Our third project was a video surrounding our topic. Videos have always been a challenge for me, for some reason I just don’t have the video production gene. After some frustration and failed attempts with the subject of my video, I pulled through and made a video about building your own Kegerator. I thought it was going be a bit more interesting to watch but I made the best of the footage I got.

The next three projects were at our discretion, which sounded easy at first but it was more challenging than I thought it would be. The hardest part for me was holding myself accountable to deadlines. It’s easy when someone is making you turn in projects but it gets tougher when the deadlines are up to you. My first independent multimedia project was a series of three .Gifs that chronicled Ninkasi’s brewing and bottling process. It was surprisingly easy to make a .gif and I was happy I got to use some footage that I scraped from the video assignment.

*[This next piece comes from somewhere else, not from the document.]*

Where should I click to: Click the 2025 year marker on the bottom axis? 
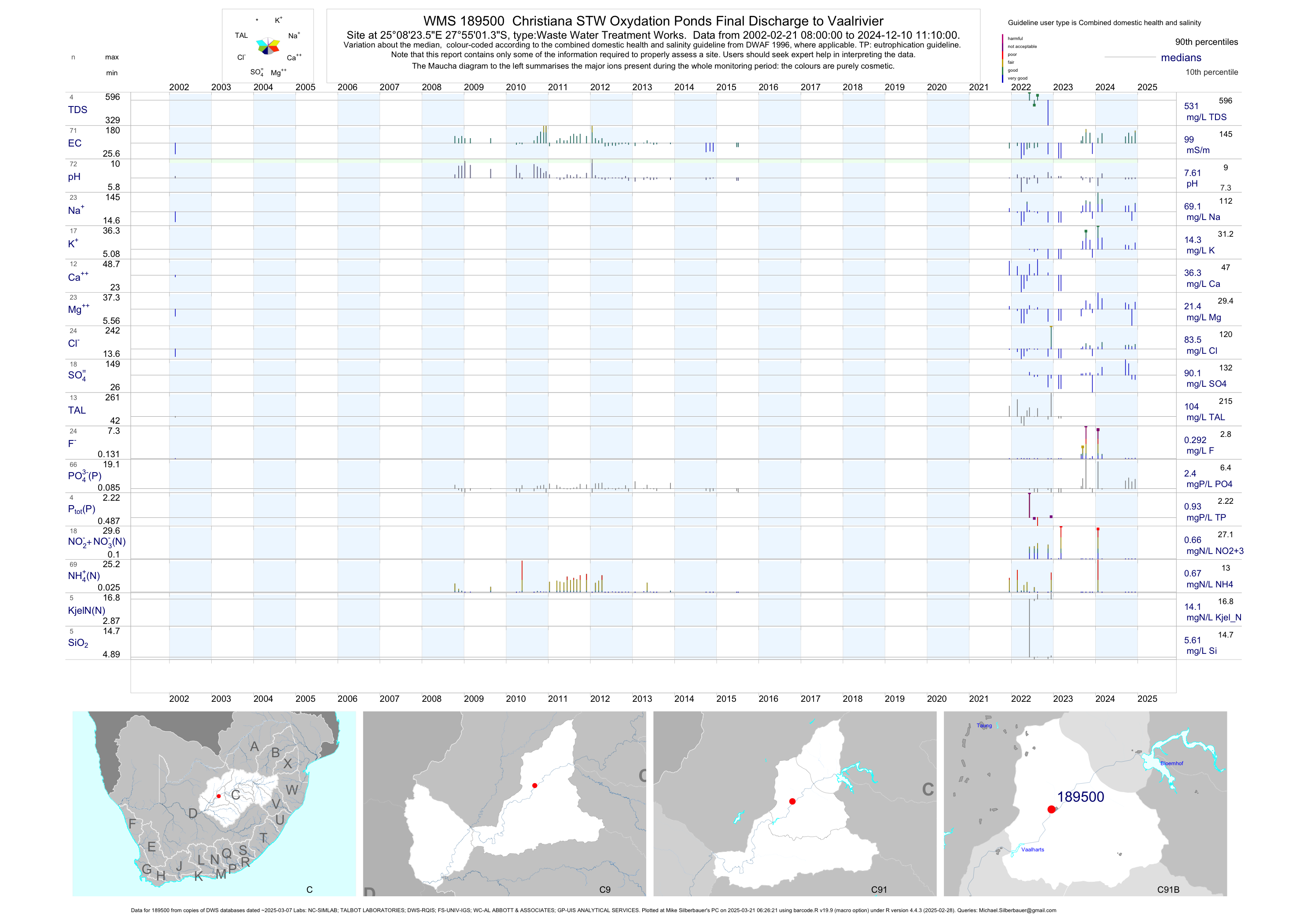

The second independent project was a photo essay on Hop Valley. To be honest, I wish I had captured more interesting photos but realized Hop Valley offers a different experience than other breweries. The vibe at Ninkasi was factory-like and I got to see the whole brewing process in their huge facility while at Hop Valley I stayed for lunch, observed the crowd, and walked around a bit. If you read my blurb on that post, you’ll find that the general atmosphere was more restaurant-feeling than a brewing facility.

Lastly, I got to work with a site that I had never heard or worked with called This site allows you to make high-quality pieces similar to The New York Time’s “Snowfall”. I documented my afternoon at Agrarian Ales Hop Farm and made a ScrollKit page.

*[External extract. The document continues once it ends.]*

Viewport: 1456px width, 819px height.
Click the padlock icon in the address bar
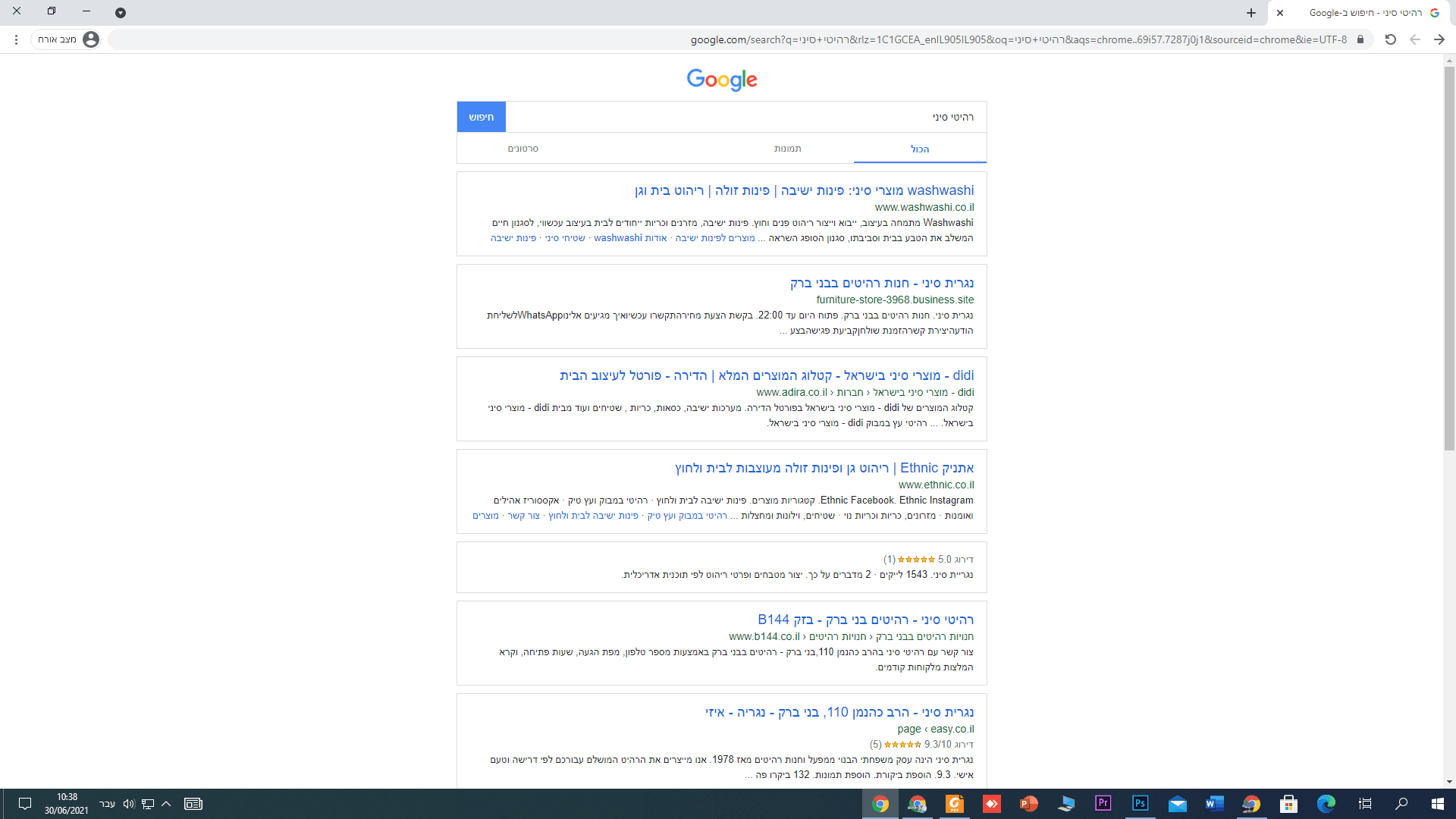(x=1360, y=39)
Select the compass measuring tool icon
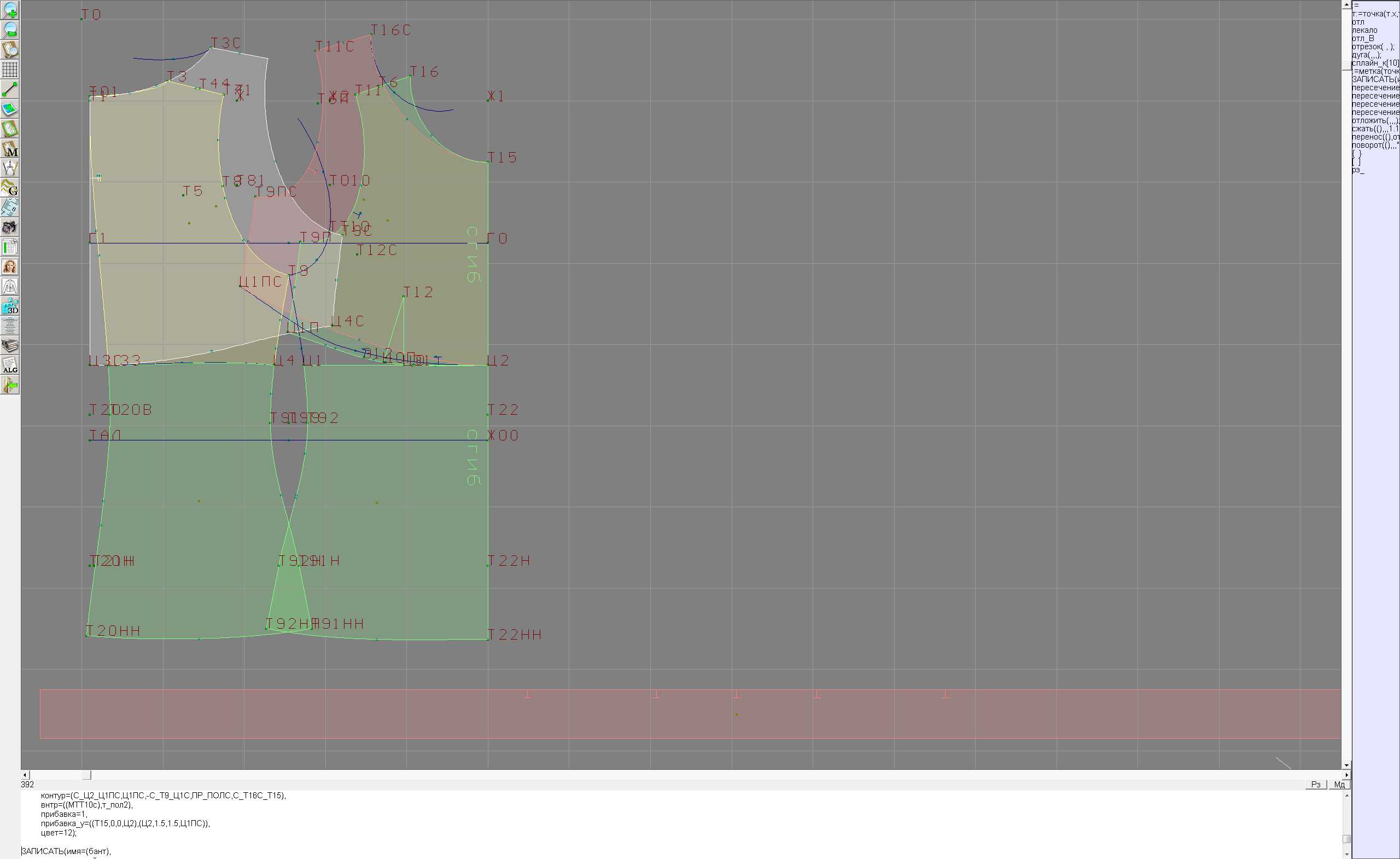The image size is (1400, 859). [x=10, y=169]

My ScrollKit page titled Afternoons at Agrarian Ales, was easy to create and a lot of fun as well. Since I don’t know much HTML, I’ve thought website design was a bit daunting but takes away that fear. It is easy to navigate and customize, at times a bit too simple, but it accomplished what I set out to do. The only issue I had with Scrollkit is their “save” feature wasn’t consistent and often failed. Just as I finished writing my captions I tried to save my changes by using “command + s”. As soon as I hyperlinked it to my blog post and clicked the link to try it out, I saw the captions weren’t in fact saved. I was so frustrated but I hustled to fix them and made sure I saved them properly the second time around.

In fact, I think the most frustrating thing from the past ten weeks is when you work hard on a project and it either didn’t save, render, or upload properly. That happened a few more times than I’d like to admit but I think it taught me to always leave enough time to fix any last minute snafus. Also, I learned that projects may not come out the way you originally envisioned or planned but you just have to make the best of what you have. I’m pleased with how everything turned out and I’m so glad I was able to take this class and hone my multimedia and storytelling skills.This class definitely made me step outside my comfort zone, multimedia wise, and I really gained more because of it.